Il n’y a pas de fumée sans danger
Dans la nourriture, les HAP proviennent en grande partie du processus de préparation des aliments. Selon la Société canadienne du cancer, toute forme de cuisson à très haute température favorise le développement des matières cancérogènes. Le barbecue domestique, le gril commercial, la friture à la poêle et les rôtissoires à température élevée sont à surveiller. Les aliments fumés comportent les mêmes risques que ceux cuits de façon inconséquente sur le gril.
Plusieurs études ont démontré les dangers de la cuisson sur le barbecue. Les substances chimiques cancérogènes qui se forment lorsque les flammes montent jusqu’à l’aliment grillé proviennent du gras qui tombent dans le feu et remonte se poser sur la pièce de viande. Un indice pour savoir s’il y a transformation chimique: la fumée. Plus il sort de fumée du barbecue, plus grands sont les risques de production de HAP.

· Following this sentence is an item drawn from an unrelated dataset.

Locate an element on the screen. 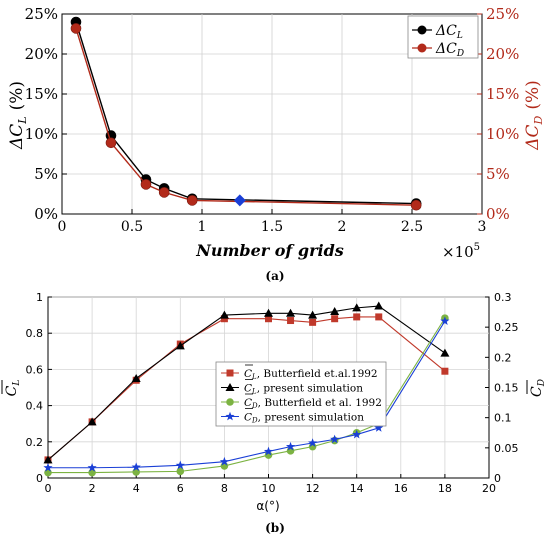  x-tick-label: 2 is located at coordinates (92, 488).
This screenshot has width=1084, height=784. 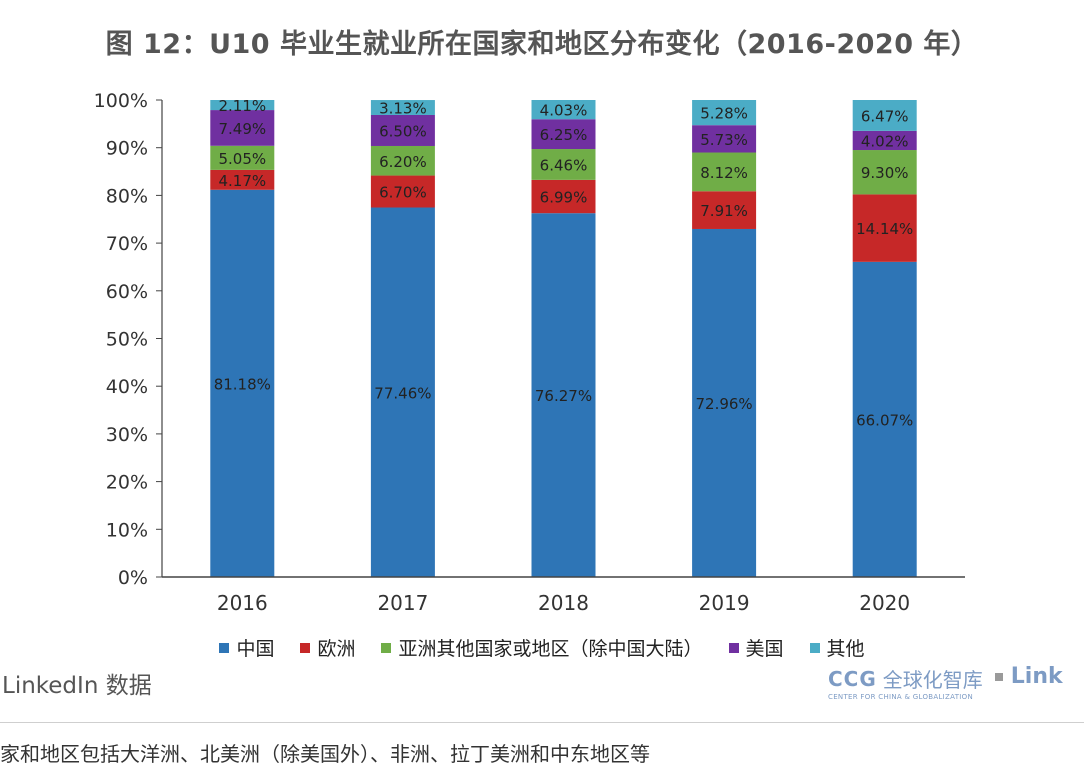 What do you see at coordinates (336, 649) in the screenshot?
I see `legend-label: 欧洲` at bounding box center [336, 649].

«Rôtir ses viandes au grand air ne fait pas automatiquement de vous un candidat au cancer. Ici comme ailleurs, c’est l’abus qui pose problème», souligne le chercheur. Financé par le Fonds de la recherche en santé du Québec, M. Vyskocil poursuit actuellement des travaux avec des collaborateurs partout dans le monde sur la relation entre les aliments et le pyrène.